Once at my parents house, my Mom and I found some time to sit down in the morning and evenings over coffee and I have to say it was nice to just have a chance to talk with her or talk and walk around taking pictures, something I am wont to do. While it is tremendously quiet out where they live, growth has been inevitable. So, while we were able to talk, sip coffee and listen to the birds calling in the mornings, some of their more inconsiderate neighbors were firing up their ATVs just to rev the engines and drive up and down their driveways. There is nothing quite like sipping your coffee to the sound of unsupervised teens and pre-teens on ATVs sharing the morning with house finches singing and calling out from the tops of juniper trees. Aside from the problematic neighbors, it was fun to talk about family and history with my Mother as she is the resident family historian who has worked tremendously hard to document history on both sides of the family. I’ve always been impressed and most proud of her as she also is a student of global history and has a remarkable facility with language. The sense of history provides a continuity and awareness of action that was impressed upon me at an early age. As a bit of an aside, her language skills have always amazed me. Some years ago, we were in a grocery store when I heard this woman behind me speaking French and trying to communicate with the grocer. Since I took three years of French in high school, I was going to help this woman find the items she was looking for, but was cut off by the most amazingly fluent and beautiful French, spoken by my *Mother*! “When did you learn French?” I asked and was told “oh, back in high school”. She has done the same thing to me with Spanish and has mentioned wanting to learn German as well. All that said, a very good time was had sitting on the porch with my Mother and their dog Jack, just talking. Thanks Mom.

One of the other nice things about where they live is the clear air. Someday I am going down and making some long term exposures of stars at night because they just jump out at you. Even in the daylight, the air is clear enough to make out type and livery of aircraft flying at 35,000 feet. In this case a British Airways 747, likely on its way to Los Angeles.

Before I drove down, my Dad told me that he wanted to spend a day shooting, so I brought down a rifle that I had customized for me some years ago by GAPrecision. They manage to do very nice work creating tremendously accurate platforms and represent a seriously underrated talent who are capable of building or modifying just about whatever you wish.

Here I am with the Accuracy International AI AWM 338 Lapua, a platform I am very happy with. They used to be relatively hard to find, but are now available through Tac Pro Shooting Center in Mingus, Texas.

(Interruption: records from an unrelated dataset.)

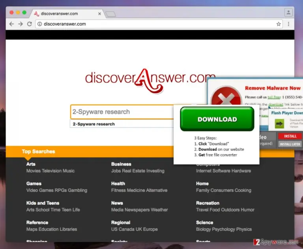Click the INSTALL LATER button
The height and width of the screenshot is (249, 303).
click(290, 144)
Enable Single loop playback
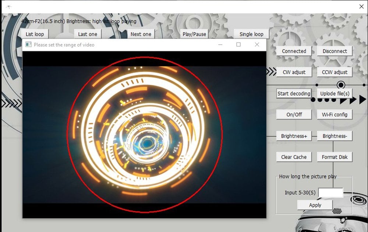Viewport: 368px width, 232px height. point(251,34)
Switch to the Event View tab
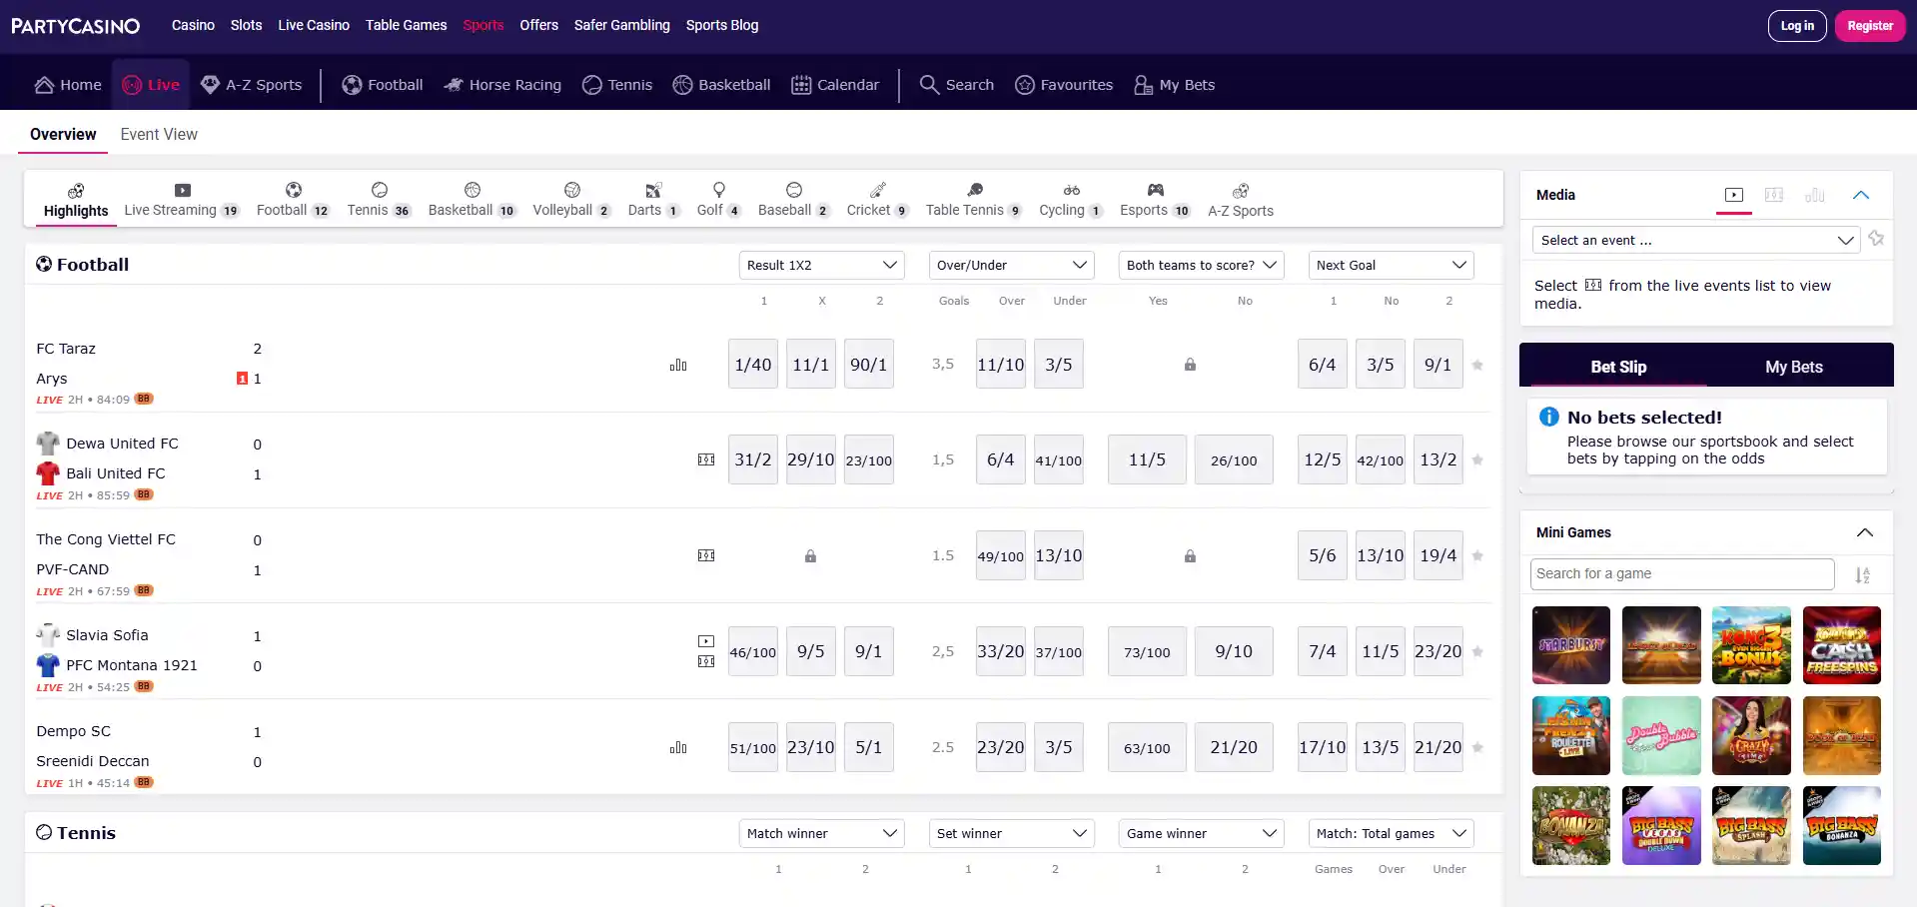This screenshot has width=1917, height=907. tap(159, 134)
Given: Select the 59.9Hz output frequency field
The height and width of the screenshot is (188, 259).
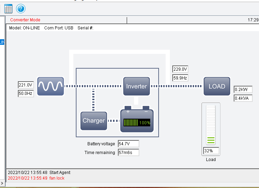Looking at the screenshot, I should pyautogui.click(x=180, y=78).
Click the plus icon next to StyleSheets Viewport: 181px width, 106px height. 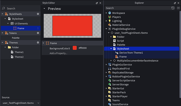pos(38,14)
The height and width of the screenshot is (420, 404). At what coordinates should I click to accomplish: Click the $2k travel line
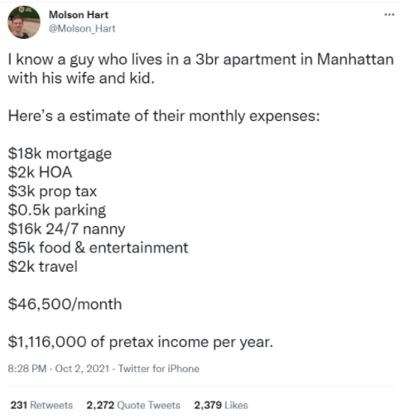(x=43, y=267)
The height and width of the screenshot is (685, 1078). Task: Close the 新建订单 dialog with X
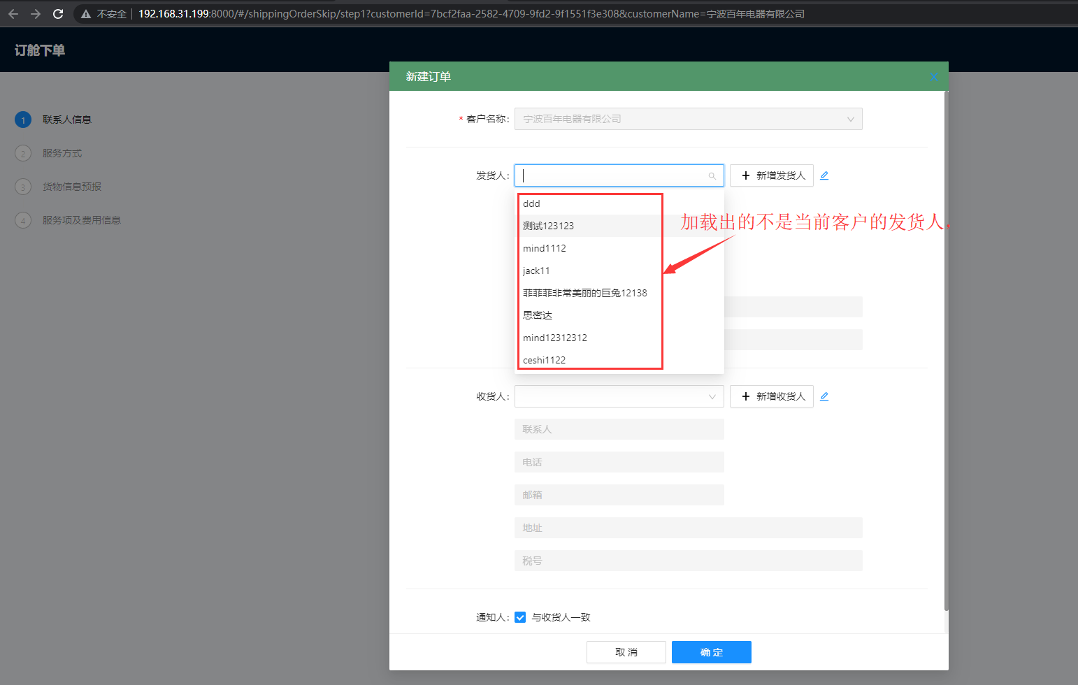click(x=934, y=77)
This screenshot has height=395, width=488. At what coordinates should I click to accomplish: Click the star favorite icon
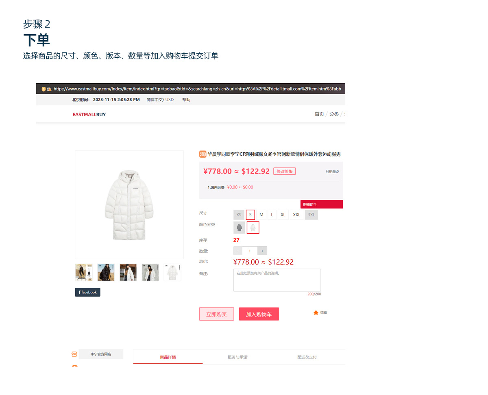[x=316, y=313]
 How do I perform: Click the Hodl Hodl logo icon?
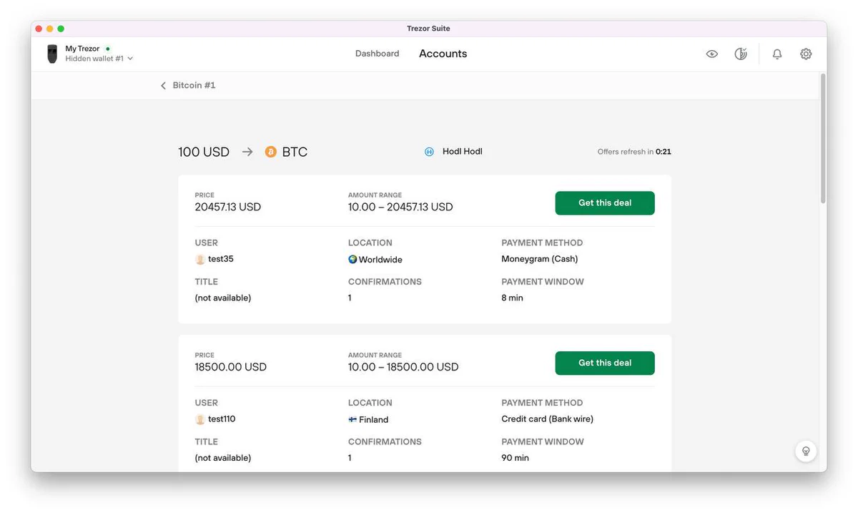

However, the main point of my Dad’s desire to go shooting was to zero in his new toy, a full on military spec CheyTac M-200 rifle capable of engaging targets beyond 2 kilometers. I must say that it was a pleasure to shoot with much less recoil than I expected from a rifle in this performance range, say a .50 caliber rifle and it also appeared to be much more accurate. Note: Loading CheyTac 408 rounds into the magazine can be a dangerous affair due to the *very* sharp point on the end of the round. From personal experience, I suggest using gloves or at least be more careful than I was… Regardless, Dad and I had a good time shooting, thankfully managing to avoid too much political discussion or ensuing disagreements brought on by arguing about science or world events.

Business and social engagements being over, Monday comes soon enough and I had to get back into town for work. The drive back was filled with the most amazingly bad drivers! Being Utah, one might expect a statement like this, but the worst offenders had license plates from Montana, California and Ohio. People were cutting others off, demonstrating remarkable degrees of passive aggressiveness by accelerating to prevent people from changing lanes, planting themselves firmly in the left lane and refusing to yield to even emergency vehicles, not changing lanes to give emergency vehicles room by the side of the road and more. It was a shockingly bad demonstration of awareness (or lack thereof) and driving that had me ever so glad to make it home to see my wife.